| 8 May 2005
Ancient Parthian court unearthed in Turkmenistan
Italian digs in Turkmenistan are unearthing an extensive archaeological complex that was once a flourishing artistic and political center for the ancient civilization of Parthia. The latest round of digs has revealed invaluable detail about a fortified complex, located 18km southwest of the country's modern capital Ashkhabad, near the border of Iran, according to the excavation director, Antonio Invernizzi of Turin University.
Archaeologists believe that Old Nisa, one of the Parthian Empire's earliest capitals, was founded in the 2nd century BCE. It was renamed Mithradatkirt, or fortress of Mithradates (171-138 BCE) after the king who turned Parthia into a powerful empire and one of Ancient Rome's greatest rivals. Invernizzi explained that the complex expanded out from an original cluster of buildings protected by walled fortifications after Mithradates conquered Iran and Mesopotamia. So far, he said, perfectly conserved walls of six to eight meters high had been uncovered, with the original decoration still distinguishable. Substantial buildings, Mithraic mausoleums and shrines, inscribed documents and a looted treasury have also come to light. Smaller finds include various artworks, marble statues, fragments of massive clay monuments -- including a depiction of Mithradates -- and around 40 ivory drinking horns, the outer rims of which decorated with people or classical mythological scenes.

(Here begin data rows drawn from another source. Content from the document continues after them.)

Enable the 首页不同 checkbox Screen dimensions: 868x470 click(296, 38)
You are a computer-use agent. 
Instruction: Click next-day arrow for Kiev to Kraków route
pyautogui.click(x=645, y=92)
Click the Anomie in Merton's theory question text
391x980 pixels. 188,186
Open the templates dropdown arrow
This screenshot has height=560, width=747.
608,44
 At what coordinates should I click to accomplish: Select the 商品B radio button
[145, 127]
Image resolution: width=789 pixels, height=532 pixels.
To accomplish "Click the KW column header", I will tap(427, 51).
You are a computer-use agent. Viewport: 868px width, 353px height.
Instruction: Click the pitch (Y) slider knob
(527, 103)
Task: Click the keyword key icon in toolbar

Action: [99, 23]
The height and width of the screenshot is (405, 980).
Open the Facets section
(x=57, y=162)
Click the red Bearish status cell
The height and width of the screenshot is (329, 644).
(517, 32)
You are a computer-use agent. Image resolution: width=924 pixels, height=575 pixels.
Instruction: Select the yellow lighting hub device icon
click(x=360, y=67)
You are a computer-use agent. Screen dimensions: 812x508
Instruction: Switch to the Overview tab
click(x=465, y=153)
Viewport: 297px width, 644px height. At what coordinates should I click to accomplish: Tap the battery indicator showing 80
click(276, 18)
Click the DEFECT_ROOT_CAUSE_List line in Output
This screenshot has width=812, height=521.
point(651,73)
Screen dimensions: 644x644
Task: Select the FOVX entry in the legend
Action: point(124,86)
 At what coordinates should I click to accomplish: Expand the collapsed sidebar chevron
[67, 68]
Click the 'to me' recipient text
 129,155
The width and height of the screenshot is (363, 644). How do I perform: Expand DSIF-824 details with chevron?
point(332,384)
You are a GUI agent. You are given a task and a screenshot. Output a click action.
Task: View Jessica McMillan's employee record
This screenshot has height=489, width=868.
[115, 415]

Italian archaeologists started excavating Old Nisa -- which was totally destroyed by an earthquake in the first decade BC -- in 1990, picking up where earlier digs by the Russians had left off in the 1950s. The Parthian Empire was the most powerful force on the Iranian plateau from the 3rd century BC onwards, intermittently controlling Mesopotamia between 190 BCE and 224 CE.